Als sie eines Abends bei einem Glas Wein zum X-ten Mal darüber diskutierten, hatte er mit dem Weinglas hellklingende Töne erzeugt, indem er mit seinem Zeigefinger langsam an den Rand entlanggefahren war und dadurch eine Schwingung entstanden war. Im Grunde genommen war es zu Beginn eine leicht genervte Geste gewesen. Aber auf einen Schlag, einer Eingebung folgend, hatte er einen Bleistift in die Hand genommen, und eine eigenartig geformte Maschine auf ein Blatt Papier geworfen. Ein gigantischer aufgespießter, gläserner Ringelwurm, aus vielen aufgeblasenen Glasscheiben bestehend, der auf der einen Seite dick und fett war, um aber von dort aus zur anderen Seite hin sich langsam zu verjüngen. Am Ende erschien wieder der Spieß, den man mittels eines Riemens samt dem ganzen Wurm um die eigene Achse drehen lassen konnte.

Sybille hatte nie verstanden, wie er das alles fertiggebracht hatte, zumal in so kurzer Zeit! Aber eine Woche später, pünktlich zu ihrem Geburtstag, stand diese Maschine, dieses Glasinstrument in ihrem Zimmer.

- Alles Liebe zu deinem Geburtstag, Liebes, hatte er ihr bei ihrem Aufwachen ins Ohr geflüstert.
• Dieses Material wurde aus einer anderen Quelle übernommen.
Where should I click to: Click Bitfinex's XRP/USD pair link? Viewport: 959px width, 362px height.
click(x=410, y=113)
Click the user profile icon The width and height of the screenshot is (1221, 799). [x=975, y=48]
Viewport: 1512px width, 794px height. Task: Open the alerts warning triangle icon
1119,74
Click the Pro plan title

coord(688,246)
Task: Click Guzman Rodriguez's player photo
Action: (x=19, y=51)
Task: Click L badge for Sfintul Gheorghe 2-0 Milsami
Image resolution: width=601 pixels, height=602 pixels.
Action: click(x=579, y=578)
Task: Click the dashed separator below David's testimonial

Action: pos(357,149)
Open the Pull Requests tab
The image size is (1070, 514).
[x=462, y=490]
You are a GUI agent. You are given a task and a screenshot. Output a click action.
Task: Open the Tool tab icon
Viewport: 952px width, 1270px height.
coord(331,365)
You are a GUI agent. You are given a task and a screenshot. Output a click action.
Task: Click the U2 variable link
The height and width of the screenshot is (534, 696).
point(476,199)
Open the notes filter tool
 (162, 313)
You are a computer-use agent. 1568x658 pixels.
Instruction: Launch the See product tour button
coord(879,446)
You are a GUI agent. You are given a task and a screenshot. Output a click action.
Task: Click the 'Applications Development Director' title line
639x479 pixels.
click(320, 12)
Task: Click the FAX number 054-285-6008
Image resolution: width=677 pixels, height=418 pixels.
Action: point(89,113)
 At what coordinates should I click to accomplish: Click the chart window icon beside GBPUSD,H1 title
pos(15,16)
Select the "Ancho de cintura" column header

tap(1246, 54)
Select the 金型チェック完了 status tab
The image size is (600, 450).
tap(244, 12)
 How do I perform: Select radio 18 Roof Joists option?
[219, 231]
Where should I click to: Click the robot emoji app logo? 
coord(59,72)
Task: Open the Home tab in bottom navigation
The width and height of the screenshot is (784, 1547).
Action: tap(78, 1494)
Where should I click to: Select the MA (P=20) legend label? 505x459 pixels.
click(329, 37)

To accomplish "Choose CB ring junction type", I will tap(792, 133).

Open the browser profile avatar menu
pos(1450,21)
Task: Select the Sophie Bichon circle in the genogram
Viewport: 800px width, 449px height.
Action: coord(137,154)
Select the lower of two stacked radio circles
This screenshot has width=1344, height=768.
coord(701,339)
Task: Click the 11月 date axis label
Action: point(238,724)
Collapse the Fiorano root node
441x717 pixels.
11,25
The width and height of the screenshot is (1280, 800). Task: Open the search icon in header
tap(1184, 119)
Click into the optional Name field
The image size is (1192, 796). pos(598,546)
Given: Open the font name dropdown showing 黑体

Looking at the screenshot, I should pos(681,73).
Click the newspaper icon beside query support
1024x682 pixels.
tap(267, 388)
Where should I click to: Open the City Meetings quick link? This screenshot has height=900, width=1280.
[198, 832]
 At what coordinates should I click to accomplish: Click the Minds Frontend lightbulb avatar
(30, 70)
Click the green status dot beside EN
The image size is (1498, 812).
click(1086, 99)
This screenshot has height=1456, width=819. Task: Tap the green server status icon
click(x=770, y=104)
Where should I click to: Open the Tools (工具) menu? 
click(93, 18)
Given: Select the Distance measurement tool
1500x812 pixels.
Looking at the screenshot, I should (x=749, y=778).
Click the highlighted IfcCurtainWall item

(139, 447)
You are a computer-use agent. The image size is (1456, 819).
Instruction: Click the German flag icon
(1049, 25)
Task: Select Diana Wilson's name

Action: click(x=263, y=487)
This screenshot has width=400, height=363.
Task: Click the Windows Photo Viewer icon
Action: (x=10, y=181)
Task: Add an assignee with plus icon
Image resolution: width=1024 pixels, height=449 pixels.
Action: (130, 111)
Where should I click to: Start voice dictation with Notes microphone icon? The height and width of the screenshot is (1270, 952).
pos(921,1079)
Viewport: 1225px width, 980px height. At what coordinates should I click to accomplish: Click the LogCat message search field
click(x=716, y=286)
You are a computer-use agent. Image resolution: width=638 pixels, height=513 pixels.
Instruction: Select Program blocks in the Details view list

Ich hab' ja verstanden, dass du dein Leben mit Musik verbringen willst. Und wenn du möchtest, kannst du dich direkt ransetzen.

Sie hatte zunächst gar nicht verstanden, worum es überhaupt ging. Selbst, als sie das Instrument sah, hatte sie nicht kapiert, was das war.

- Komm, steh auf, ich zeig's dir.

Er setzte sich an das "Instrument", tauchte seine Finger in eine Schüssel mit Wasser und begann mit den Füßen, wie auf einer antiken Nähmaschine zu treten, bis der horizontale Glaswurm in eine schnelle und stete Rotation kam.

Als er dann vorsichtig mit den feuchten Fingern an die gläsernen, sich drehenden Scheiben griff, erzeugte der Glaswurm einen sanften, aber durchdringenden Klang, der sie durch und durch ergriff. Er hatte in ihr ein Gefühl von Leichtigkeit hochkommen lassen, das sie selten bis dahin erlebt hatte. Sie hatte die Augen geschlossen und die Klänge in sich aufgenommen, als ob sie zum ersten Mal in ihrem Leben Musik hörte. Carsten hatte es geschafft, sie mit seinem Glasinstrument zu verzaubern. Carsten sollte nicht aufhören. Nie. Sie hätte gewollt, dass diese Glasklänge ewig dauerten.

Und wo ist der Glaswurm jetzt? Sie weiß es nicht einmal. Vielleicht auf dem Dachboden, oder auch in der alten Scheune neben dem Haus, die voller Gerümpel steht und die sie schon seit Jahren umbauen wollen.

Als sie sich schon auf die Suche machen will, bemerkt sie plötzlich mit Schrecken, dass ihr Unterricht in nicht mal 10 Minuten beginnt. Vielleicht sollte sie doch mal etwas ernsthafter gegen diese Tagträume angehen, denkt sie während sie heftig auf die Pedale ihres etwas müden Fahrrads tritt.